日本消化器内視鏡学会甲信越支部

53.放射線性胃炎に対してメサラジン内服が有用であった可能性のある1例

山梨大学附属病院 第1内科
津久井 雄也、大高 雅彦、田中 佳祐、小林 祥司、佐藤 光明、吉田 貴史、浅川 幸子、小馬瀬 一樹、中山 康弘、井上 泰輔、植竹 智義、坂本 穣、榎本 信幸

症例は75歳、男性。2011年12月頃より食欲低下が出現し、半年間で12kgの体重減少を認めた。2012年5月に人間ドックを受け、肝腫瘤を指摘され、6月1日に当科を紹介初診、非B非C肝細胞癌の診断となる。肝S1を主体とする最大径95mm大の病変のほか、肝内には病変が多発しており、門脈左枝基部に浸潤(VP3)も認め、stageIVAと診断した。
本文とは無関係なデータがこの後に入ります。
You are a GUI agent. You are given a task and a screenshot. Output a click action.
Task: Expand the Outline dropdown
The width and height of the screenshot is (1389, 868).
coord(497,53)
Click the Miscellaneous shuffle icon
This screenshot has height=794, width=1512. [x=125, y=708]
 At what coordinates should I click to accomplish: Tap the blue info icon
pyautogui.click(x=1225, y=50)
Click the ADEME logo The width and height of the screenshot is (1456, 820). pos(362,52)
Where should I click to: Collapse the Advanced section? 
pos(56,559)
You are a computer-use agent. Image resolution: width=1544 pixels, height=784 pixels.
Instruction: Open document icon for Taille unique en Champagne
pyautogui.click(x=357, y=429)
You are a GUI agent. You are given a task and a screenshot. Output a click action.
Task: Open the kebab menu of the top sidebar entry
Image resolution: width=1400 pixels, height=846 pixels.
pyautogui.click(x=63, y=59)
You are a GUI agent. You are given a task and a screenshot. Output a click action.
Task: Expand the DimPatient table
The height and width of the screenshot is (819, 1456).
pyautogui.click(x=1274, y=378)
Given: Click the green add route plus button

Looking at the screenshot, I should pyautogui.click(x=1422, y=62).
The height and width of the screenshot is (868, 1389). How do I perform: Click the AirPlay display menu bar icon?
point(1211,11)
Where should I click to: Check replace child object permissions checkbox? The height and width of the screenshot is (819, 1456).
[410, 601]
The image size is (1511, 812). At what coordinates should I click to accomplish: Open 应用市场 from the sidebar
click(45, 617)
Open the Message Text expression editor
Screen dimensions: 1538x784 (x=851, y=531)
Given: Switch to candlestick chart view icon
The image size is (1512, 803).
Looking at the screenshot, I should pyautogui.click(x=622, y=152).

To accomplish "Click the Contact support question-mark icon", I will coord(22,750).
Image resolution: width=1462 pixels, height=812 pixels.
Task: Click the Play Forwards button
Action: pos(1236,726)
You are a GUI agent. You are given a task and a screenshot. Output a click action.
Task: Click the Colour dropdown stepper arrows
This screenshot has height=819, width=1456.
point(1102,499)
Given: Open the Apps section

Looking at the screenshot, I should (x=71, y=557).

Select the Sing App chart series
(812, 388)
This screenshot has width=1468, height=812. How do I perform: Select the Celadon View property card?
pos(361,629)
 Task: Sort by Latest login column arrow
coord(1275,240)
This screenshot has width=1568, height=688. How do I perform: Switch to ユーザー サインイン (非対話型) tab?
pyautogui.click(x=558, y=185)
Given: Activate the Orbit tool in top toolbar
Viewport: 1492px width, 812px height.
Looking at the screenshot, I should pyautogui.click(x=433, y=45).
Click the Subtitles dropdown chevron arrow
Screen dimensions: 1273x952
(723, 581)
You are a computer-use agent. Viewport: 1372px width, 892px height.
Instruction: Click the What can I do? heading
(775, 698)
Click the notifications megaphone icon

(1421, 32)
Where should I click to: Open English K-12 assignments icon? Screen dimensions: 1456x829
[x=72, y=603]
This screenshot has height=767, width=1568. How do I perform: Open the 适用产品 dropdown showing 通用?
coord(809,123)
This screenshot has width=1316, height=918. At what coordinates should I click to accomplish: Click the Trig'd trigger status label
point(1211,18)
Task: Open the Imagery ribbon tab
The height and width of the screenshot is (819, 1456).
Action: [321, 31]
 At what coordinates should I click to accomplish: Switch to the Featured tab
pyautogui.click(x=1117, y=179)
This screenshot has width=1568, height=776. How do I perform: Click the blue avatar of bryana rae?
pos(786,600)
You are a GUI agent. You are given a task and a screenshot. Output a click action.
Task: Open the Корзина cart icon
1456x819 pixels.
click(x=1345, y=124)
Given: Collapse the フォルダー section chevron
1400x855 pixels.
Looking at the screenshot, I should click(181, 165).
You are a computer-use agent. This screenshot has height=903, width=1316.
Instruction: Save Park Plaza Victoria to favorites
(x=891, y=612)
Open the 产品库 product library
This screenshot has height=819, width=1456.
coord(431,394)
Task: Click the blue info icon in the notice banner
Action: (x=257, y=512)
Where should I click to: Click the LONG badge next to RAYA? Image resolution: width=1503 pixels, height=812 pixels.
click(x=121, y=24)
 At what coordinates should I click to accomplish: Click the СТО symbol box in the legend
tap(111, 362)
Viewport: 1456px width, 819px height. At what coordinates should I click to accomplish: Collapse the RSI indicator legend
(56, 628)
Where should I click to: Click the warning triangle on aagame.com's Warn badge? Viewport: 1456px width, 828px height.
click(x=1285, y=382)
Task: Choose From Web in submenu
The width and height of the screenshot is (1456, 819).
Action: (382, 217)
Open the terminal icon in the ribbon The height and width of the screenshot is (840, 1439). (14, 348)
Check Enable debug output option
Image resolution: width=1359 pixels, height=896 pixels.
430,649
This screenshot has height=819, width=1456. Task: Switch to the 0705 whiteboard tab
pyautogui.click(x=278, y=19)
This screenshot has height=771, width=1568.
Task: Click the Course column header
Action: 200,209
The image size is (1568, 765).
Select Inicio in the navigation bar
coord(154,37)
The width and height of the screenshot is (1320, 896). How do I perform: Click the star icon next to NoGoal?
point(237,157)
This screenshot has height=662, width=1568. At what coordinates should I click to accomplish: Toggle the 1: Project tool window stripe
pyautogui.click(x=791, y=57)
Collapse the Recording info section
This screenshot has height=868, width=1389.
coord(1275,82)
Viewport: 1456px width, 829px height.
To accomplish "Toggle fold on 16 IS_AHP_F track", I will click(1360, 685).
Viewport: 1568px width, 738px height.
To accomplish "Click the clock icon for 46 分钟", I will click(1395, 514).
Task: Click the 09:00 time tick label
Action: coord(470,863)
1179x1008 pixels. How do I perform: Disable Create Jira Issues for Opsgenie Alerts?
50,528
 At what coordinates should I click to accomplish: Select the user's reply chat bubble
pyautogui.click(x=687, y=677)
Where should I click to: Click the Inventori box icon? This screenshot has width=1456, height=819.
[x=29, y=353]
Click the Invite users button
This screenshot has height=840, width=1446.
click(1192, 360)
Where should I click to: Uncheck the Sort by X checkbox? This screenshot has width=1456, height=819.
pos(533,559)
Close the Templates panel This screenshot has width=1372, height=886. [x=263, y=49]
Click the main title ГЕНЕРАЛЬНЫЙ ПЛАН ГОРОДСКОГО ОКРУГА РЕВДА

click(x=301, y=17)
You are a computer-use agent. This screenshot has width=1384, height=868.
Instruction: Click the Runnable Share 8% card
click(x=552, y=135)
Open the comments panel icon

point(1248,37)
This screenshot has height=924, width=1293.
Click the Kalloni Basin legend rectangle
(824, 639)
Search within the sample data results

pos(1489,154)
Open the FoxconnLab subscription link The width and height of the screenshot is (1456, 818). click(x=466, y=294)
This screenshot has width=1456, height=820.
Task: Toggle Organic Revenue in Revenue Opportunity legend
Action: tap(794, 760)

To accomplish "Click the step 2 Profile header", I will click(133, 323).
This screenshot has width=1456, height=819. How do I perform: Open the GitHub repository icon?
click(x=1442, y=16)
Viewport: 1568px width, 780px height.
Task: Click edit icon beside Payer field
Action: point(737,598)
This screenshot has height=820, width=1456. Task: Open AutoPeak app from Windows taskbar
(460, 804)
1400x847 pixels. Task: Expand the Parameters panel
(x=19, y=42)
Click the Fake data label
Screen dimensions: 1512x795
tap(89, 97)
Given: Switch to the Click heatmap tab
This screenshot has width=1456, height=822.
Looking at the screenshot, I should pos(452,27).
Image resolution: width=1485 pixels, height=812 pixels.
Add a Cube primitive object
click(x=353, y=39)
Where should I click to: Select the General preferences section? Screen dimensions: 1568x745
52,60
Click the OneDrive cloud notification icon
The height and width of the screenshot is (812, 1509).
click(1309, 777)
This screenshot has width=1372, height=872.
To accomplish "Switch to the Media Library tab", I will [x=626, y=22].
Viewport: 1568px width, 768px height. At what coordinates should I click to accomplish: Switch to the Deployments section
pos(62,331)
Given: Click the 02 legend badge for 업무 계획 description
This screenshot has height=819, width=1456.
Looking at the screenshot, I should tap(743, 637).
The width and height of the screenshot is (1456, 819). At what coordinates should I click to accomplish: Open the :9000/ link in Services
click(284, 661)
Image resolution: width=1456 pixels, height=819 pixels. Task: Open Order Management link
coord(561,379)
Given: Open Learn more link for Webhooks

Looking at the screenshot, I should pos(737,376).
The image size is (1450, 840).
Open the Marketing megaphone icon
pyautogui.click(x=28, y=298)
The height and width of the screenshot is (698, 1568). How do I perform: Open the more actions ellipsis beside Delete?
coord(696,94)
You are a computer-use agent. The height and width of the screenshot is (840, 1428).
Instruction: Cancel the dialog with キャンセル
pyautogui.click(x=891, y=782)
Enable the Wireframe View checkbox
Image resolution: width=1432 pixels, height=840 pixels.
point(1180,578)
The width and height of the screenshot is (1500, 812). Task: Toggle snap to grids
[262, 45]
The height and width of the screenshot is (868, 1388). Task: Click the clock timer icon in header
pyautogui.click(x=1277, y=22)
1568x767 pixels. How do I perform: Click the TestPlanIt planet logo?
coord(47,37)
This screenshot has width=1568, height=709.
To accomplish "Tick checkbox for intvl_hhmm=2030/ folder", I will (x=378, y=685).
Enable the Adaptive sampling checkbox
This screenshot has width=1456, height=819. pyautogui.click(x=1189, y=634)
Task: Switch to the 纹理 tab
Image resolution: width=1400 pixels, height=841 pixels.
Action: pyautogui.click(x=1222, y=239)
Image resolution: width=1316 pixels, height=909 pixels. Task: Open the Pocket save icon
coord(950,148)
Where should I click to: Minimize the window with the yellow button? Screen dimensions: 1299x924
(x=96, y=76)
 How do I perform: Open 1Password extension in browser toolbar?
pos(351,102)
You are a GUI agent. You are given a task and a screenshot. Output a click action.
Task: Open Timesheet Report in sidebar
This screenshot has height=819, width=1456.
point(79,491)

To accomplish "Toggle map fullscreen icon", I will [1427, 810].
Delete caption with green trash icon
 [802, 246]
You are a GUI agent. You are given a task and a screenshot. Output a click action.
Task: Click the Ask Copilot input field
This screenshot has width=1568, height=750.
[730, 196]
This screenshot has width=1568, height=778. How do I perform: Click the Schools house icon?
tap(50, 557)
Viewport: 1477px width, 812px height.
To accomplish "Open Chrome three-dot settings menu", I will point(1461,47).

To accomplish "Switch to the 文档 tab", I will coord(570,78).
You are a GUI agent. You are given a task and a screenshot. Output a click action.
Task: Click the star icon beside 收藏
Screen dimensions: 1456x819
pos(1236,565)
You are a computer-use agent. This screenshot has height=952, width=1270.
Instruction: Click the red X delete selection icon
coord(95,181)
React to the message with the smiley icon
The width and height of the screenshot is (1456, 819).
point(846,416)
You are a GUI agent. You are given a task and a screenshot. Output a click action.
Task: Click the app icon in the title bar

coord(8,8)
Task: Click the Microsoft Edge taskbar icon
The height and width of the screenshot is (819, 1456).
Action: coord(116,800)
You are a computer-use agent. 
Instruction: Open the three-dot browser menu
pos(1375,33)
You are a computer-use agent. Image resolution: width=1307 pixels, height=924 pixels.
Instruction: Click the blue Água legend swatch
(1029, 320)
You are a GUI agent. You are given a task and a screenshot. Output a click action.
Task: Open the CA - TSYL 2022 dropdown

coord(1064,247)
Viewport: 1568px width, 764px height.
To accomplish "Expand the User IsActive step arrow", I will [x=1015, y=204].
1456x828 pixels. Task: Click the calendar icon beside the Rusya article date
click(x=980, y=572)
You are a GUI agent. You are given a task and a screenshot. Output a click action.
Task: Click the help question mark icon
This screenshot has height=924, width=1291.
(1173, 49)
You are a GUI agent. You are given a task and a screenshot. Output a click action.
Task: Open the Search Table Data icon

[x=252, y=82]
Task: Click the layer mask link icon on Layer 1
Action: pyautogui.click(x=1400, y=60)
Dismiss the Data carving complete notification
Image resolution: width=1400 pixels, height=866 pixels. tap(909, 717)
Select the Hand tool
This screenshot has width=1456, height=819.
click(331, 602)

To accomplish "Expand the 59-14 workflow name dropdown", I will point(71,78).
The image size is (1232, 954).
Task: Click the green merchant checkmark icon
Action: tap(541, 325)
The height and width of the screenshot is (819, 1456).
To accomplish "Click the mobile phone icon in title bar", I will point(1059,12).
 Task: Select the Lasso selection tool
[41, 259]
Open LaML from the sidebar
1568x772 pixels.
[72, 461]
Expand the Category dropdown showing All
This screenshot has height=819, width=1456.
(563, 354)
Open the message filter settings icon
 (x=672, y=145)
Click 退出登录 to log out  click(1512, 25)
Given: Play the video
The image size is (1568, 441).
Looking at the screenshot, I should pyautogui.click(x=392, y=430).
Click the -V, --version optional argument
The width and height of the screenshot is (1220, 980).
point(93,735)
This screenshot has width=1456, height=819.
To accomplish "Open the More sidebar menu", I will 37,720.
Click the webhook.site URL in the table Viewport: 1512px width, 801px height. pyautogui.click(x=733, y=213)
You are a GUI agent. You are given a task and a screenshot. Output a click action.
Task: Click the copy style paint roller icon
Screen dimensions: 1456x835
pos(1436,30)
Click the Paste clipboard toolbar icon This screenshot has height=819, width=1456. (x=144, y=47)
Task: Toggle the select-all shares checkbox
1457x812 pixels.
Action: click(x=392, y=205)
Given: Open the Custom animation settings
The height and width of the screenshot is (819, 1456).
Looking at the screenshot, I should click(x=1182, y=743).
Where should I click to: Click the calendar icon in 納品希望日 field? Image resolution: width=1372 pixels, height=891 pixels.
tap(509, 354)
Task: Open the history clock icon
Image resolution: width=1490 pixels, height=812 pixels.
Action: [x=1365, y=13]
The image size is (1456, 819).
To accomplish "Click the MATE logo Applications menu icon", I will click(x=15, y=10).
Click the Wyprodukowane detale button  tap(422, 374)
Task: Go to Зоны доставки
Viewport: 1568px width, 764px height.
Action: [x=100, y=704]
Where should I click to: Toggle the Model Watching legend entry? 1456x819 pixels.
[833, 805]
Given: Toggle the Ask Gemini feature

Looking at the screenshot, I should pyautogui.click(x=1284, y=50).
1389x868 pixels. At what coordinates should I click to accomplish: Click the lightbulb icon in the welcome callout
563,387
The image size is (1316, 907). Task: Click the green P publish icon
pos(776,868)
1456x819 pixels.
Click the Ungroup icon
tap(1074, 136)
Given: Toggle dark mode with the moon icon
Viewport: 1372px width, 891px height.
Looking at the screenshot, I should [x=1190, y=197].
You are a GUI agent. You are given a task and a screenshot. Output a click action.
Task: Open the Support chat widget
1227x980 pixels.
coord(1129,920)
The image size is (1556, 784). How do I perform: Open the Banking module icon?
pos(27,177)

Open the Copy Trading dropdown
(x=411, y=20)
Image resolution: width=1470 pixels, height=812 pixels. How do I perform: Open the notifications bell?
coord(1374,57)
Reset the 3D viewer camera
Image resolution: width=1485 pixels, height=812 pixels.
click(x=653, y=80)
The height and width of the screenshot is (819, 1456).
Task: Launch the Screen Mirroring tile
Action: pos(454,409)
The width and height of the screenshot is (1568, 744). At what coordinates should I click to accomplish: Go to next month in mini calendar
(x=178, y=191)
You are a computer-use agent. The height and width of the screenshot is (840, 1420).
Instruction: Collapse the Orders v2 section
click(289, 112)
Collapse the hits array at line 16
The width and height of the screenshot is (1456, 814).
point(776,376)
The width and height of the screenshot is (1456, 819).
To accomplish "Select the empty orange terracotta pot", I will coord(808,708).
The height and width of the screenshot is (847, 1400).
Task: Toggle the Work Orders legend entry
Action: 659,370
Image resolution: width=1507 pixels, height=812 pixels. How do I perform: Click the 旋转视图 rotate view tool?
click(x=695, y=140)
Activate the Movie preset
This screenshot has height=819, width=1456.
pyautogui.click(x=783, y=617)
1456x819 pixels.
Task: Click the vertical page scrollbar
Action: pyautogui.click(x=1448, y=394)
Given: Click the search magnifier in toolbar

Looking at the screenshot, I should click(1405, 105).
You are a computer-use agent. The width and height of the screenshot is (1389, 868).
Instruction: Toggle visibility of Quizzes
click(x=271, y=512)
肝内病変に対しては繰り返す経カテーテル治療を行い、門脈腫瘍栓に対しては姑息的な放射線治療を行った(56Gy/28Fr 6月18日~7月26日)。9月21日頃より心窩部痛を認め、9月24日に行った上部消化管内視鏡検査で前庭部から幽門部にかけて多発潰瘍と毛細血管拡張を認め、幽門輪には狭窄を伴っていた。放射線の照射部位からも放射線の有害事象として矛盾なく、放射線性潰瘍と考えた。ラベプラゾールを10mg/日から20mg/日に増量したところ、潰瘍の縮小を認めたが残存し、毛細血管拡張からは湧出性出血を伴っていた。11月6日にラベプラゾールを40mg/日に更に増量し、粘膜保護剤も併用した。16日後の内視鏡検査では潰瘍と出血は改善なく、メサラジン1.5g/日を粉砕内服投与した。潰瘍は改善傾向となり、毛細血管拡張からの出血も改善した。その後、潰瘍の縮小と共に幽門輪は狭窄し、幽門輪の狭窄に対して3回のバルーン拡張を行った。現在、狭窄は残るも経鼻鏡は通過し、潰瘍は瘢痕化、毛細血管拡張も目立たず出血症状も改善している。放射線性直腸炎に対するメサラジンの有用性の報告は散見されるが、放射線性胃炎に対する報告はあまりない。放射線性胃炎に対してメサラジンを投与したところ改善した症例を経験したので、若干の文献的考察を含め報告する。